At the time, I was newly brokenhearted as my boyfriend had just broken up with me. I was not emotionally ready to start a new relationship. I needed a minute. So when he asked for my number, I told him no. But I never forgot about how kind and friendly he and his family was. And with each future subsequent failed relationship, I would reignite the thought, “If only I had said yes. If only I had been ready.” A decade went by and I was still saying the same thing to myself. Five more years after that decade went by, the same thought. The recurring thought was agonizing because that regret served as a very painful reminder that I can’t go back and change the past. And what was so damaging about this particular regret was that I believed it also affected my future. I thought I missed my one chance and I would never get one like it again.
As much as I could, I contradicted that mental doom with the belief that although that was a missed opportunity, another one will present itself………… eventually. Well, I would believe it sometimes and then when having a less than optimistic moment, I would re-entertain the “all is lost” theory. And when regret from the past wasn’t enough misery for me, I included future regret to go along with it; I imagined how perfect my life would have been had I not blown it.
Misery and regret seem to be a package deal. If it’s true that misery loves company, regret takes pictures of the company and keeps showing you the photo album.

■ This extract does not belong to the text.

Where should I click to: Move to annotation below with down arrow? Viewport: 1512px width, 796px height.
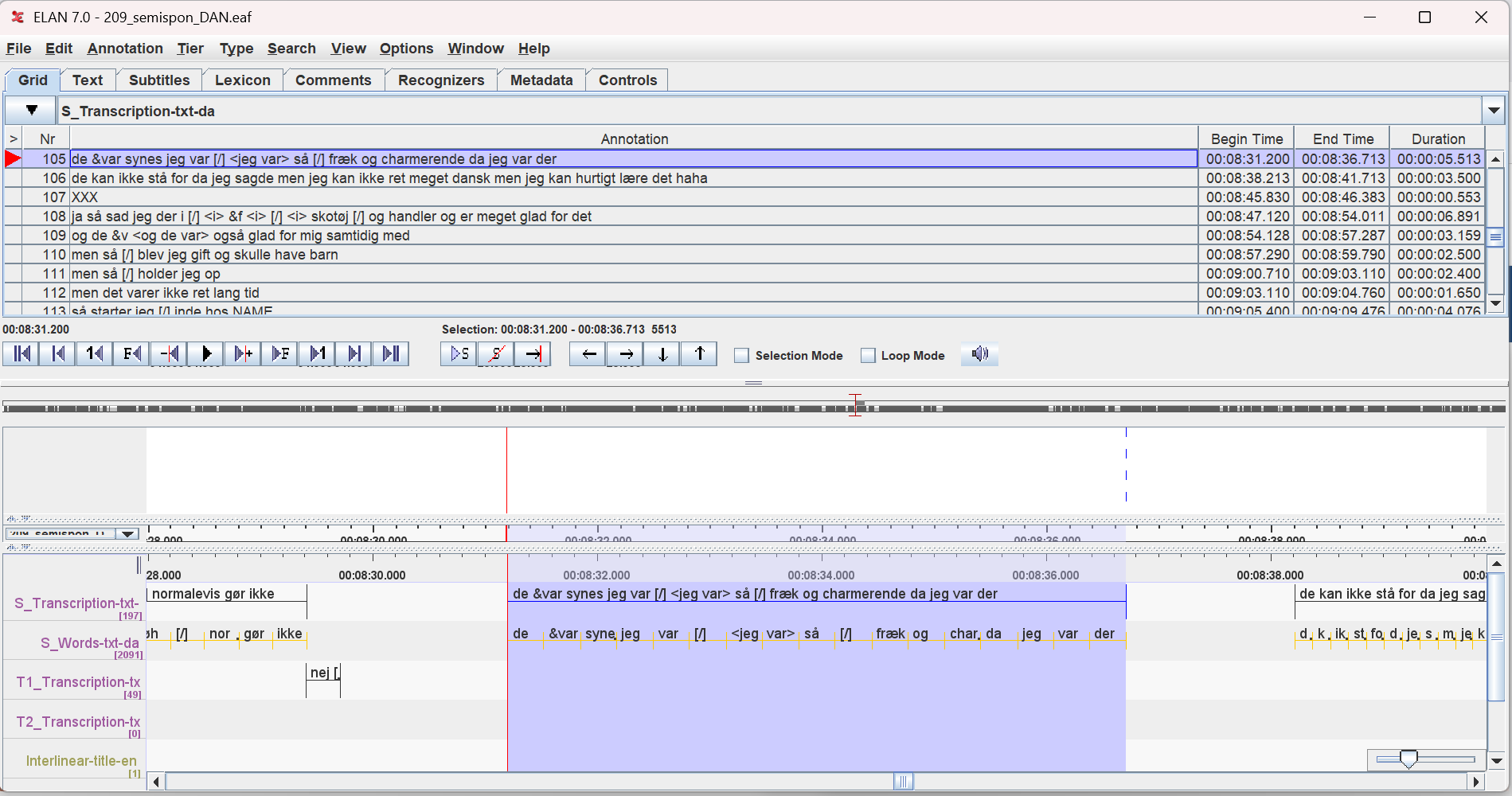click(x=662, y=354)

Misery intensifies your regret. And the worst thing about regret is that it creates a pathway to hopelessness. And the worst thing about hopelessness is that it has the ability to time travel. At first, you remind yourself of your past regrets, only to mentally time travel into the future and envision the dream never comes to life, all the while effectively numbing your present happiness and satisfaction. Aint that a b!+c#!
I believe in order to be free from the misery, we’ve got to identify the regrets and recognize them for the life stealing mothersugars that they are. Just in case you are not in the habit of calling out your regrets by name, here are a few of these life-limiting beliefs that need to be kicked to the curb:
It’s all over because I missed that one opportunity.
There was only one person for me and now that it will never be, I am doomed for life.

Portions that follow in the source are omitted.